A Associação Fernanda Bianchini é a única companhia de ballet para cegos do mundo. A metodologia foi desenvolvia pela própria Fernanda, durante sua dissertação de mestrado. “Quando comecei, descobri que não havia material disponível e nenhum tipo de capacitação que me ajudasse a ensinar ballet para as pessoas com deficiência visual. Durante minha primeira turma, percebi que eu precisava, sobretudo, intensificar a sensibilidade”, contou Fernanda.

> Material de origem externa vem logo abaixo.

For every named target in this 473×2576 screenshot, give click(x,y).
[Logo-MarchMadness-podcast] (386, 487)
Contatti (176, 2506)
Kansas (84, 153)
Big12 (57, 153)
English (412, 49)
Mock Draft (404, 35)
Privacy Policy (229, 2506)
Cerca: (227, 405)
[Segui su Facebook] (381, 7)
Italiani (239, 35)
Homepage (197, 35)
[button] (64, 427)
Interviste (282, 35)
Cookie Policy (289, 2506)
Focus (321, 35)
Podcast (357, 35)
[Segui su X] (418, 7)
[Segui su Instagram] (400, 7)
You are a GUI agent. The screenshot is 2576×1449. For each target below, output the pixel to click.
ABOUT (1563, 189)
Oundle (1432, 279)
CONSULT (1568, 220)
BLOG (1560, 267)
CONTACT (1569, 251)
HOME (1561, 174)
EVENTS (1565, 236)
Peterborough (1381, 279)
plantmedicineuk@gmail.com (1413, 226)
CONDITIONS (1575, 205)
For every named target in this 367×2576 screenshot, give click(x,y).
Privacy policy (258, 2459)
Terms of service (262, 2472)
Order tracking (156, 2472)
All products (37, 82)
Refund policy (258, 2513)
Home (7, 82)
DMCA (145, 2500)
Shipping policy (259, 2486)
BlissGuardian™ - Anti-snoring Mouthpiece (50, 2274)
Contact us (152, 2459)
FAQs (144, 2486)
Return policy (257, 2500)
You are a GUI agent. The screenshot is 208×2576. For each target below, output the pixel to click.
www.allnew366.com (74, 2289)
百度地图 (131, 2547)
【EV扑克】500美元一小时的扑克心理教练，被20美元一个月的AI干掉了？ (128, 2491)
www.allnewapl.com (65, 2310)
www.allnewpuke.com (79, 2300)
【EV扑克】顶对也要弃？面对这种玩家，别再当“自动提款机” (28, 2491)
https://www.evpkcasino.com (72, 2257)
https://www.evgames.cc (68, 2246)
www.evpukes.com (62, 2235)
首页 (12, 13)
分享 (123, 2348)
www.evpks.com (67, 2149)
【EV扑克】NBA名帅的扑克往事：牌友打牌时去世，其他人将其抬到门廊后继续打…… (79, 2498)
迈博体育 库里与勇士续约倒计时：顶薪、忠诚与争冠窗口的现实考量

Para ajudar os bailarinos a perceber a leveza de um movimento de braço, por exemplo, Fernanda chegou a amarrar folhas de palmeira nos braços deles. Alguns movimentos são aprendidos com os alunos deitados no chão e a dimensão do toque é muito importante. César Albuquerque é professor e diretor artístico e, há nove anos, trabalha na AFB. Ele começou ballet por causa de um problema no joelho que tem desde criança e se formou pela Escola de Dança do Theatro Municipal de São Paulo. “Todos os dias, aprendemos com eles. O mundo da dança é cheio de egos e, aqui, aprendemos a valorizar, sobretudo, o ser humano”, disse César.
SONHOS NÃO TEM COR
No Dia Internacional da Dança, a casa colorida que abriga a companhia de ballet para cegos estava em movimento. Em todos os cômodos, alunos, pais e professores conversavam, riam, dançavam ou se preparavam para mais uma aula. Por meio da janela de vidro, podia- -se ver as crianças que, em cadeiras de rodas, dançavam sob a orientação do professor.
Recentemente, um documentário para uma televisão alemã contou a trajetória de alguns dos personagens que compõem esta história. O documentário “Olhando para as Estrelas”, de 2017, com direção de Alexandre Peralta, também foi reconhecido internacionalmente e, em breve, deve ser lançado um livro recontando a história do Associação, bem como do método desenvolvido por Fernanda.
“Eu nunca imaginei que a Associação fosse se tornar tudo isso. Eu jamais pensei em fazer dez viagens internacionais junto aos bailarinos ou participar do encerramento das Paralimpíadas de Inverno, no Canadá, em 2010. As coisas foram acontecendo e, hoje, sonhamos em ter uma sede própria”, disse Fernanda. “Recebemos tantos nãos em nossas vidas, e, agora, parece que vivemos um momento de sim”, disse Gisele, enquanto se preparava para mais uma apresentação.